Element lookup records

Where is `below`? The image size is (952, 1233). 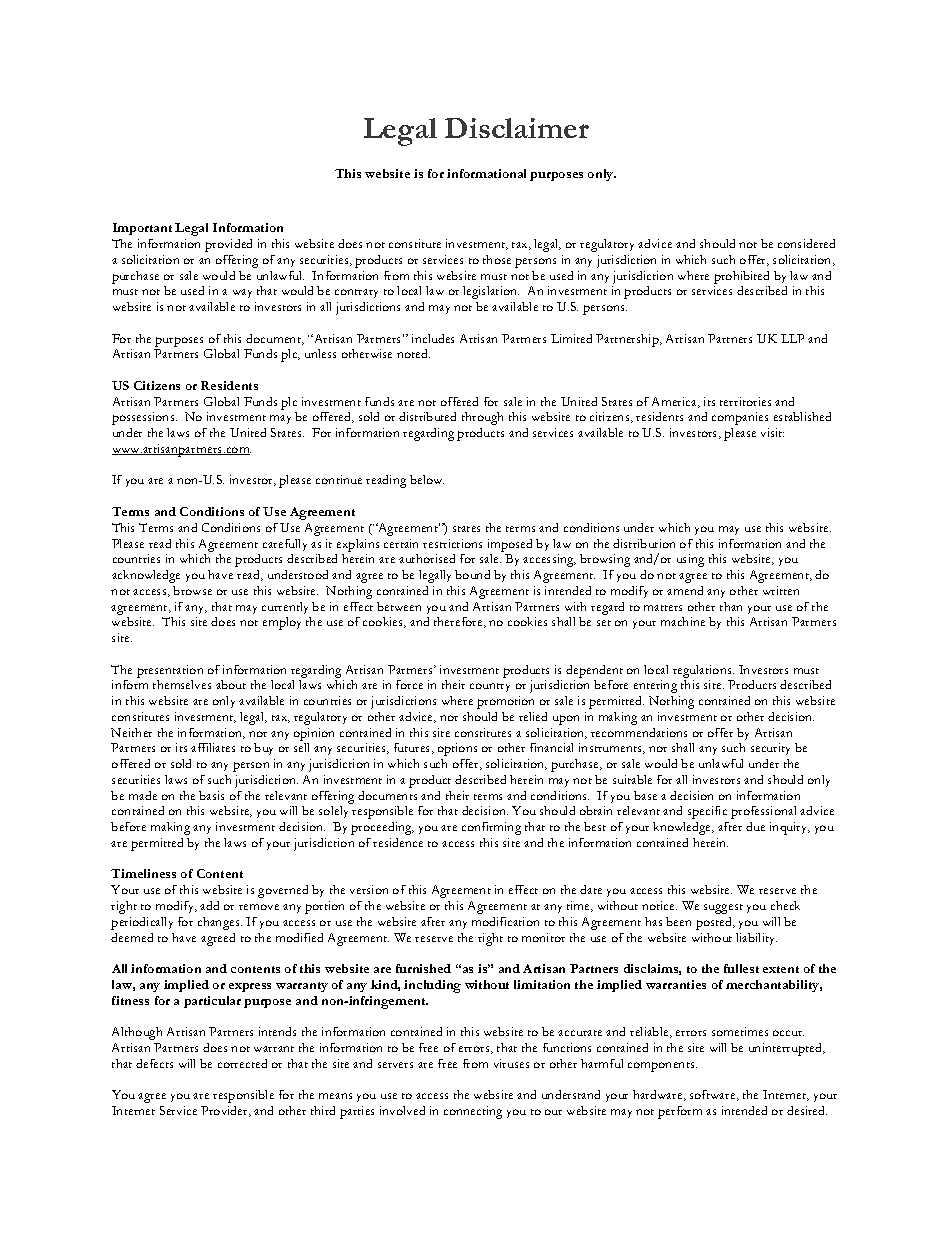 below is located at coordinates (427, 479).
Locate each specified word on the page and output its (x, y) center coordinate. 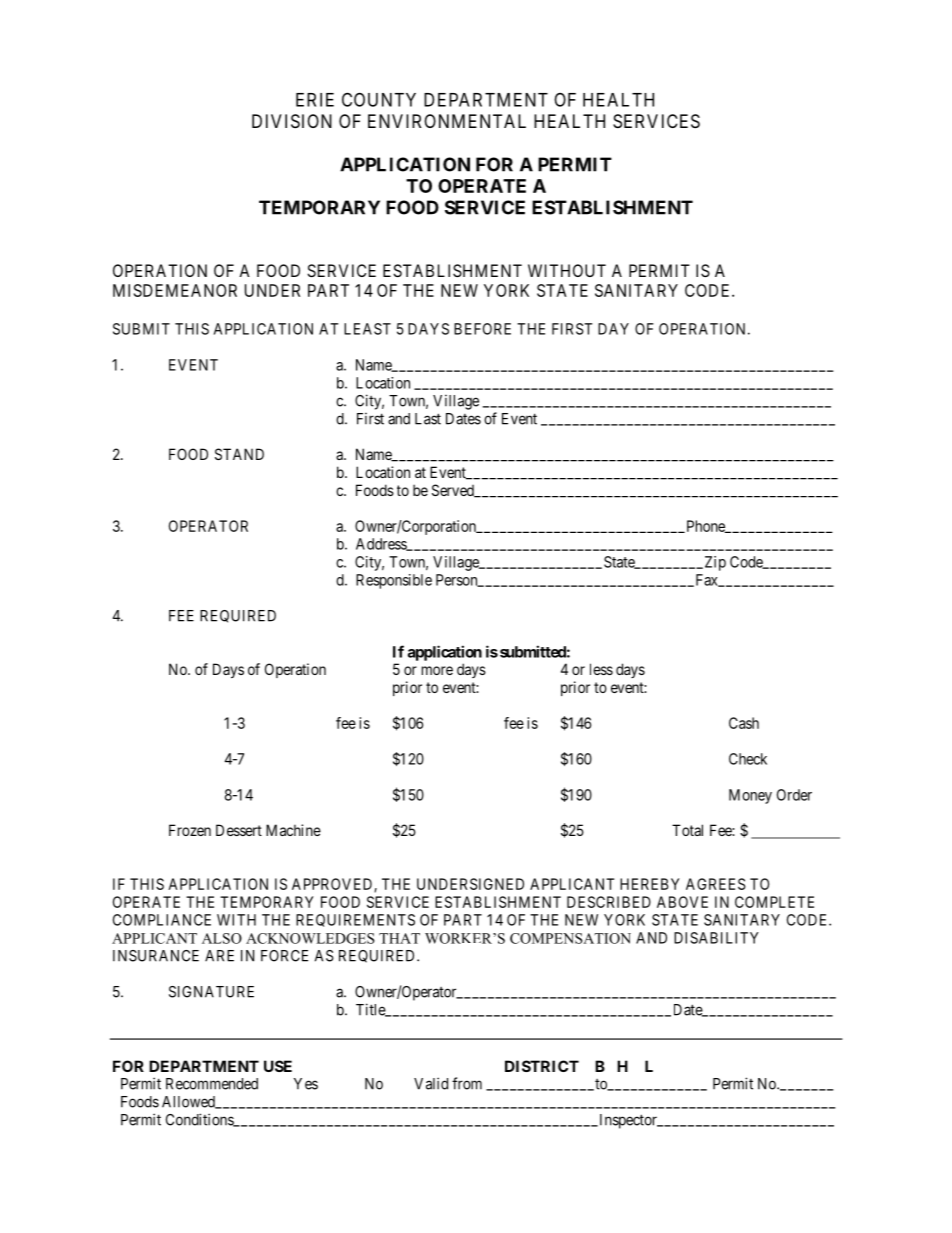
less (601, 669)
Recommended (212, 1084)
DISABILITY (716, 938)
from (467, 1083)
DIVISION (292, 121)
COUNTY (379, 99)
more (437, 670)
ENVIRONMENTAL (447, 121)
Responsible (394, 581)
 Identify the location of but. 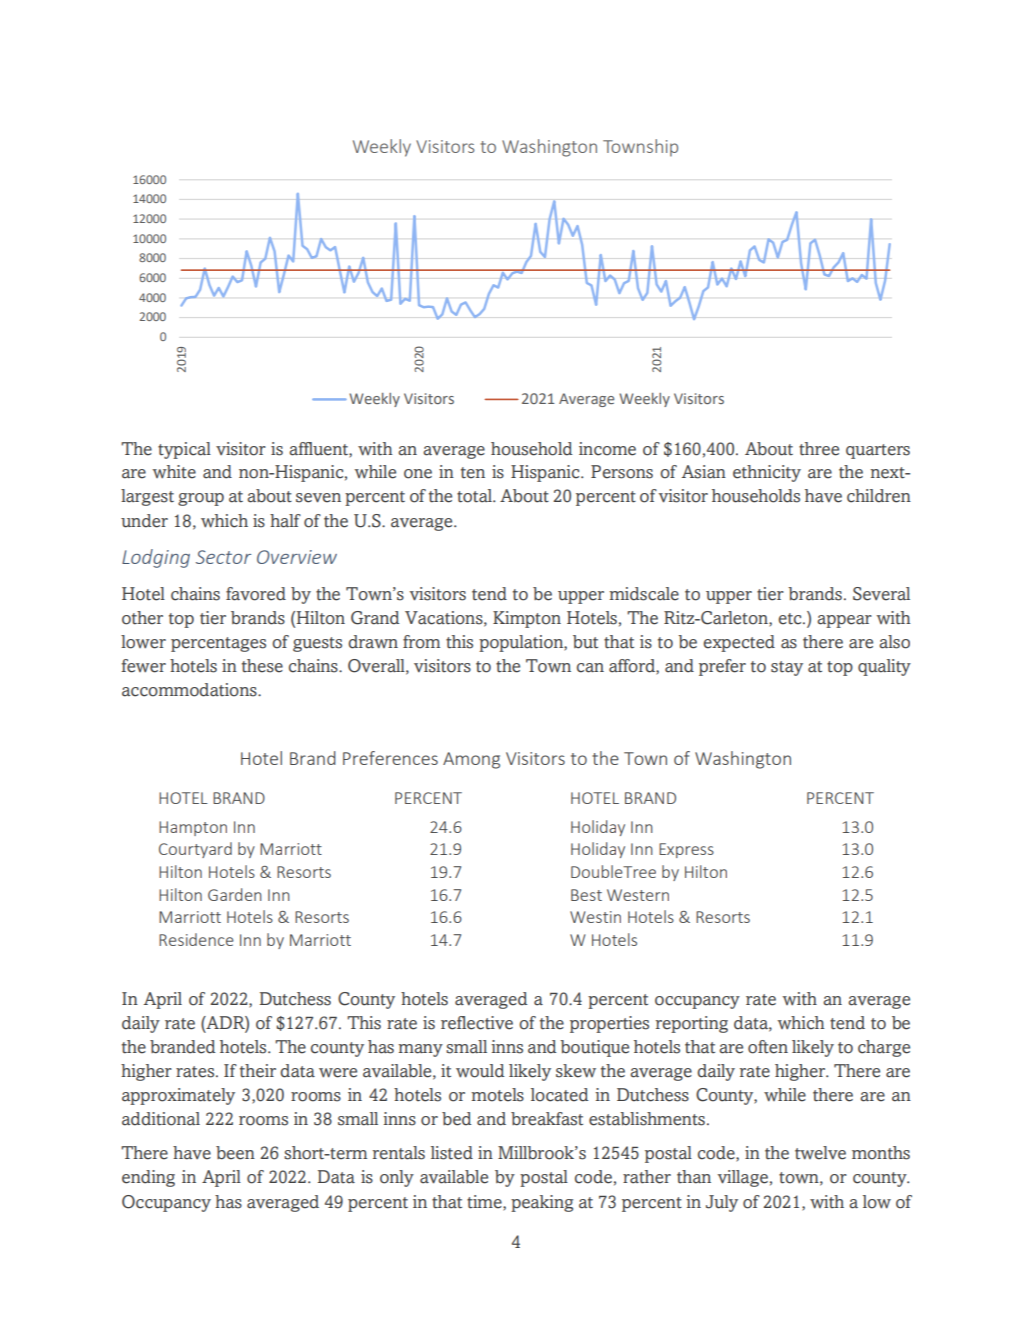
(585, 642).
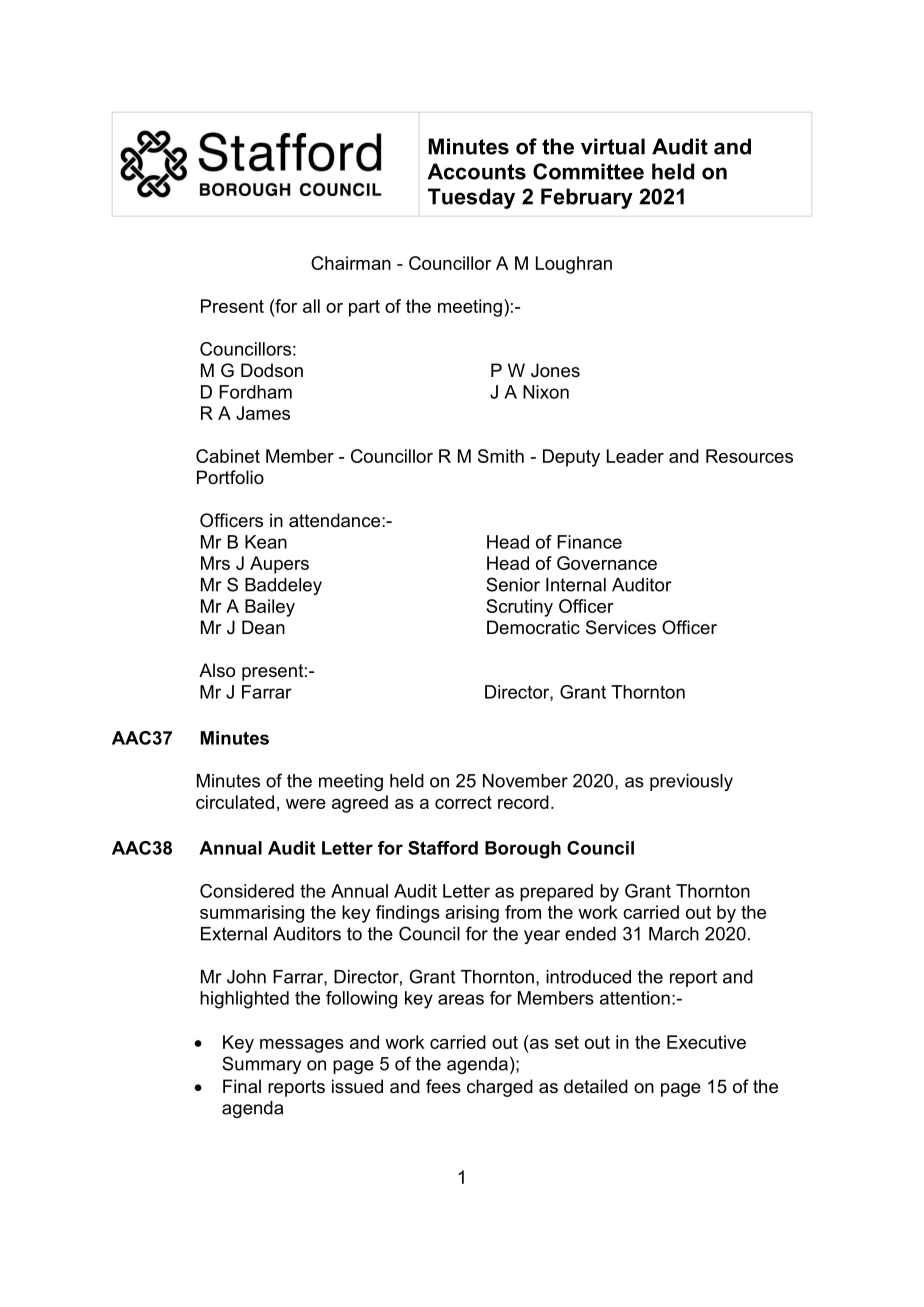 Image resolution: width=924 pixels, height=1307 pixels. What do you see at coordinates (519, 608) in the screenshot?
I see `Scrutiny` at bounding box center [519, 608].
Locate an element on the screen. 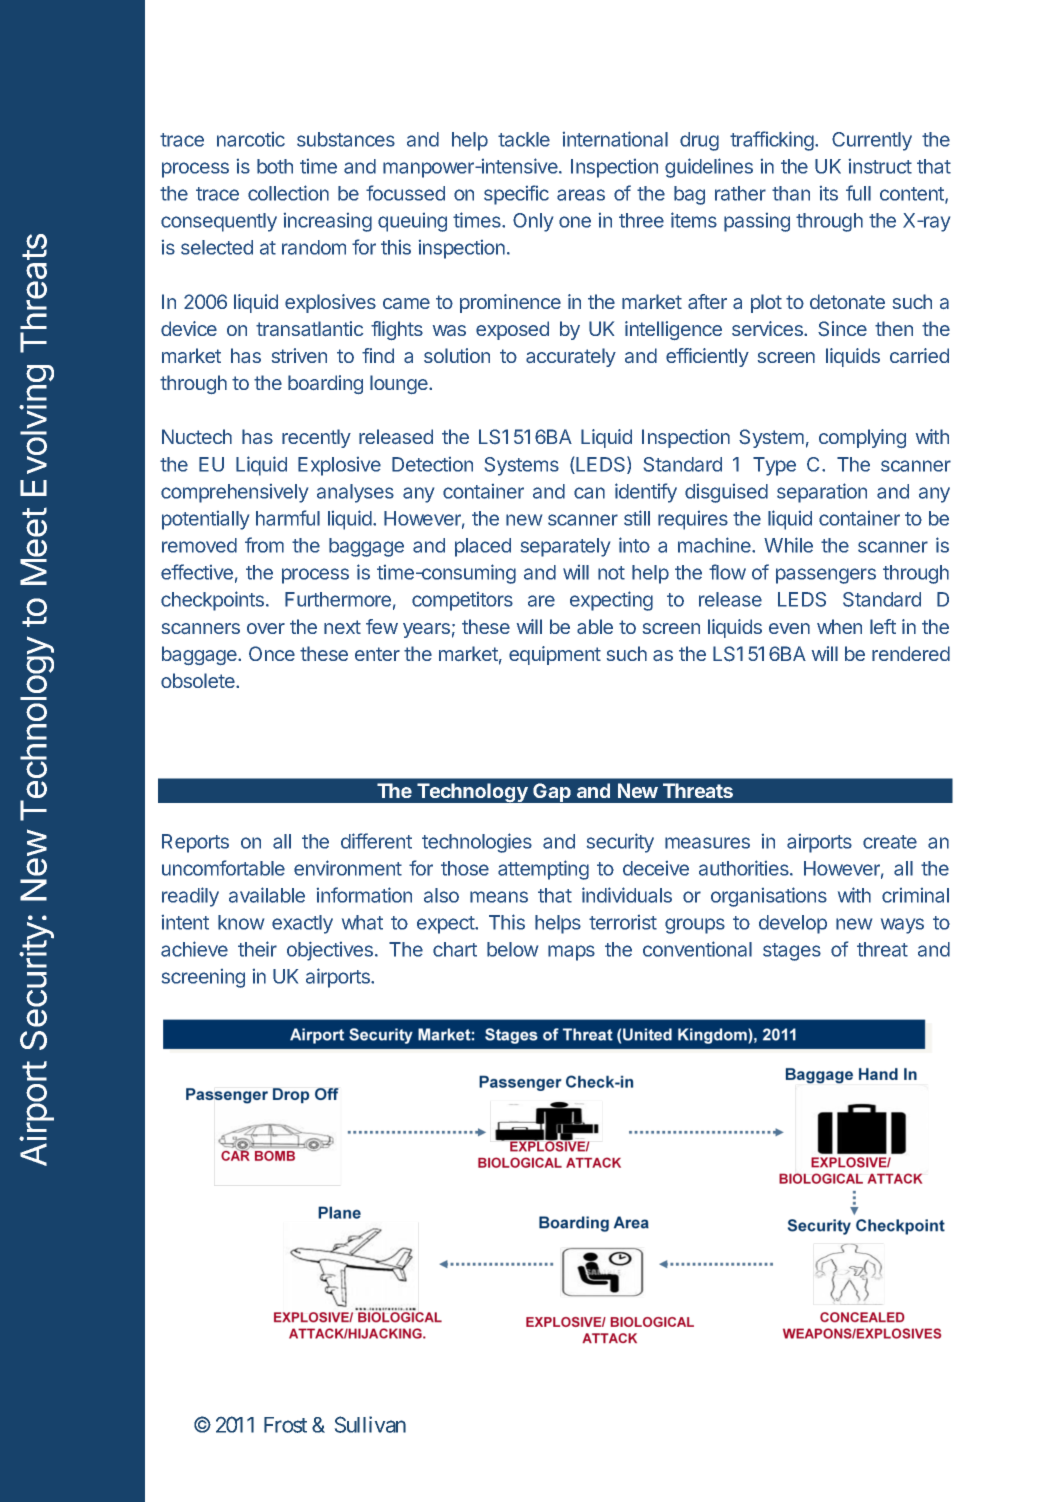 The height and width of the screenshot is (1502, 1062). its is located at coordinates (829, 193).
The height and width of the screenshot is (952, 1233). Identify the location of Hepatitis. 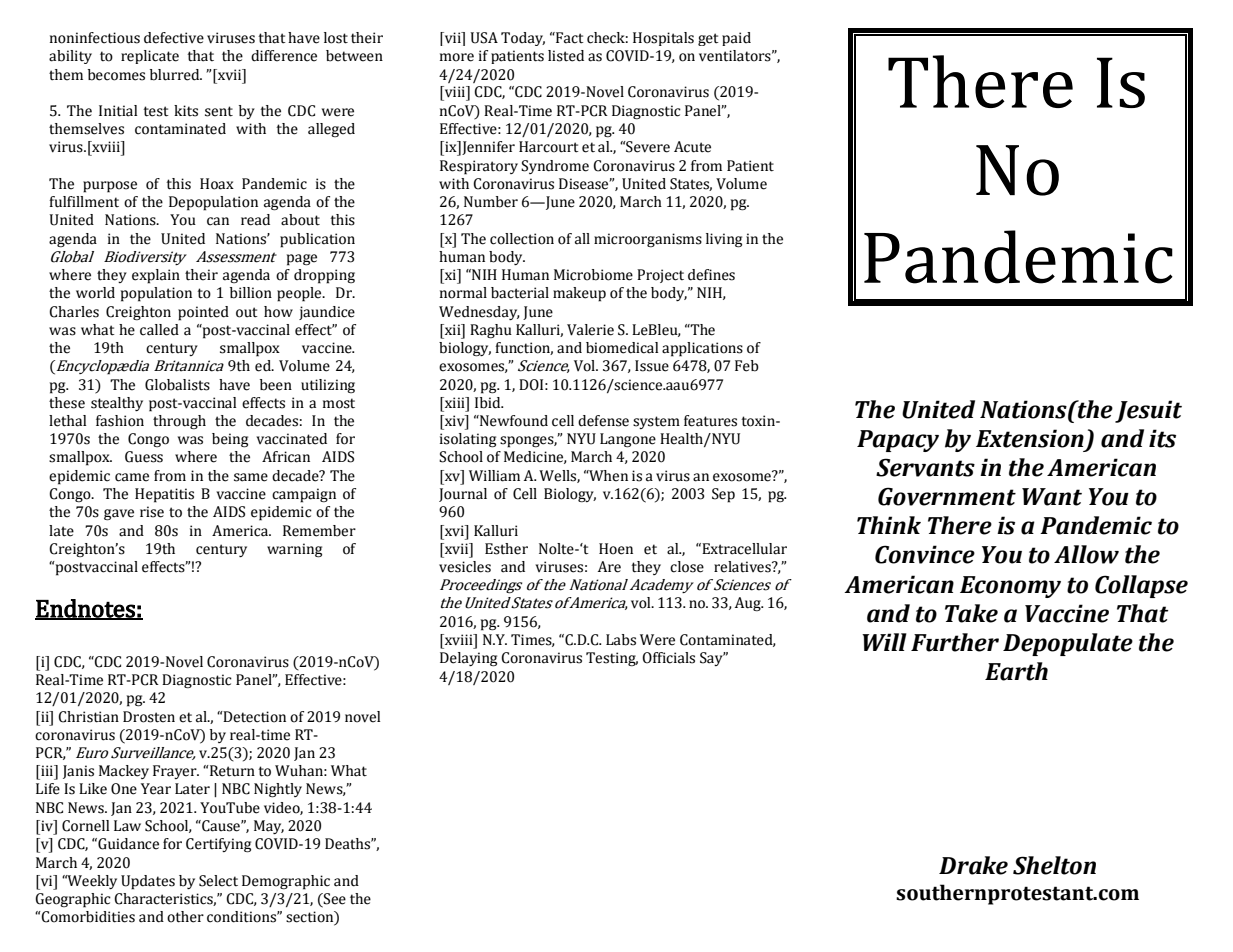
(164, 495).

▶ [Set exercise]
Convert the material, from the line containing "The height and width of the screenshot is (952, 1233)." through the end, into a numbered list with blank lines omitted. Leave the pictures out of your answer.

▶ [Exercise answer]
1. The height and width of the screenshot is (952, 1233). Identify the location of Hepatitis. 
2. (164, 495).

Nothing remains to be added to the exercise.